NEW YORK – Pacific Biosciences said on Tuesday that it is collaborating with Boston Children's Hospital to apply its HiFi sequencing technology in a pilot project for the Children's Rare Disease Cohorts Initiative (CRDC).
For the pilot, samples from multiple rare disease cohorts that have remained unsolved using short-read whole-exome sequencing will be examined using HiFi whole-genome sequencing (WGS), PacBio said. The study will also explore epigenetic variation by measuring DNA methylation. PacBio will collaborate with Boston Children's on data analysis, a company spokesperson said.
So far, 48 rare disease cohorts have joined the CRDC, according to PacBio, and nearly 10,000 rare disease patients and their family members have been sequenced. By re-analyzing selected samples from undiagnosed patients, the pilot aims to explore the potential benefits of HiFi WGS in identifying genetic mutations and epigenetic variants associated with rare diseases, such as brain malformations, predisposition to leukemia, congenital hearing loss, epilepsies, and glomerular disease, the firm said.

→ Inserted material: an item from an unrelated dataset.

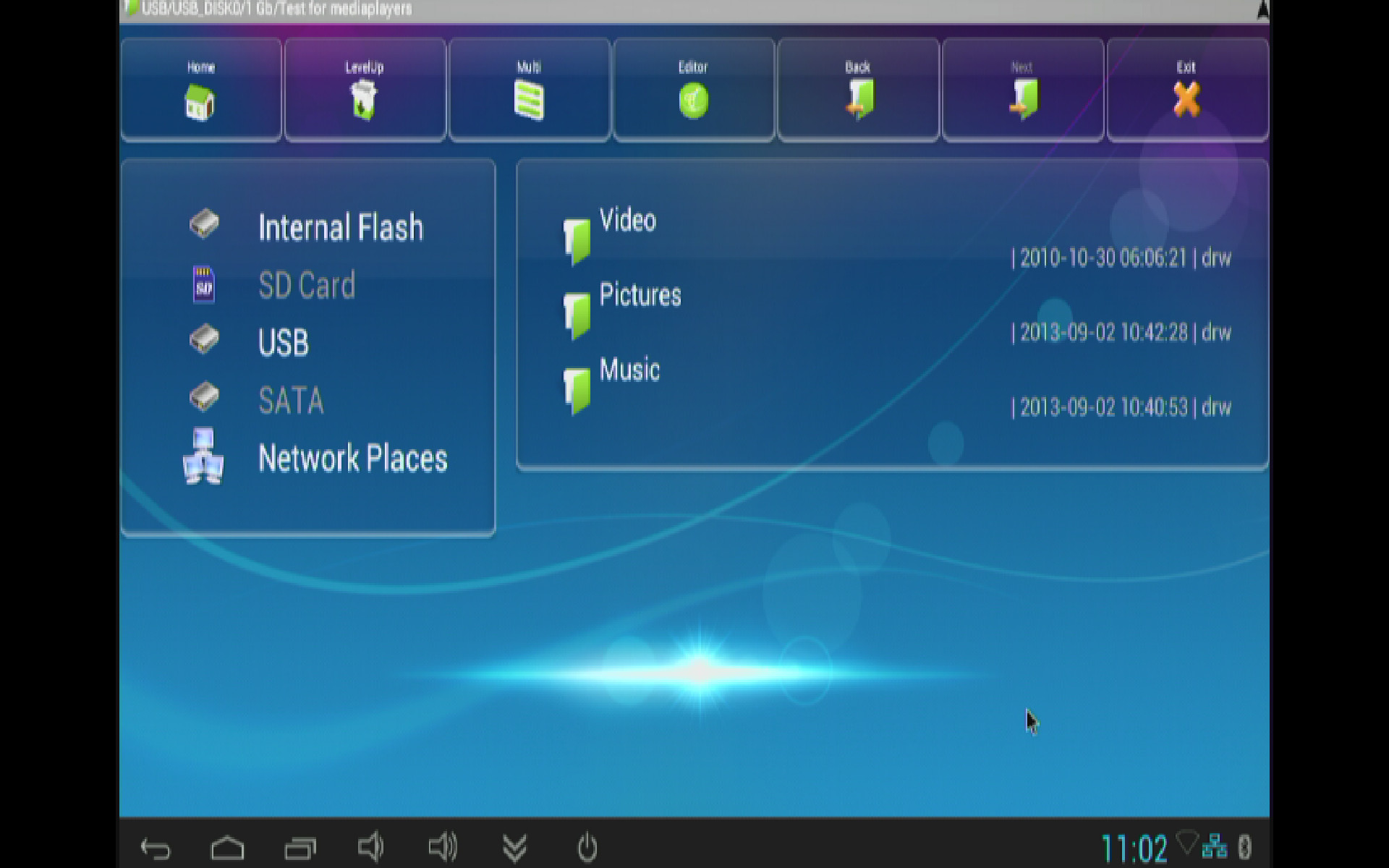
Task: Tap the Android back arrow in navigation bar
Action: 156,848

"HiFi sequencing holds the promise to investigate parts of the genome inaccessible via other technologies," Piotr Sliz, VP and chief research information officer at Boston Children's Hospital, said in a statement. "We hope that HiFi sequencing will enable us to explore variation in parts of the genome that were not previously detected, potentially enabling us to expand our understanding of causative variation in these patients."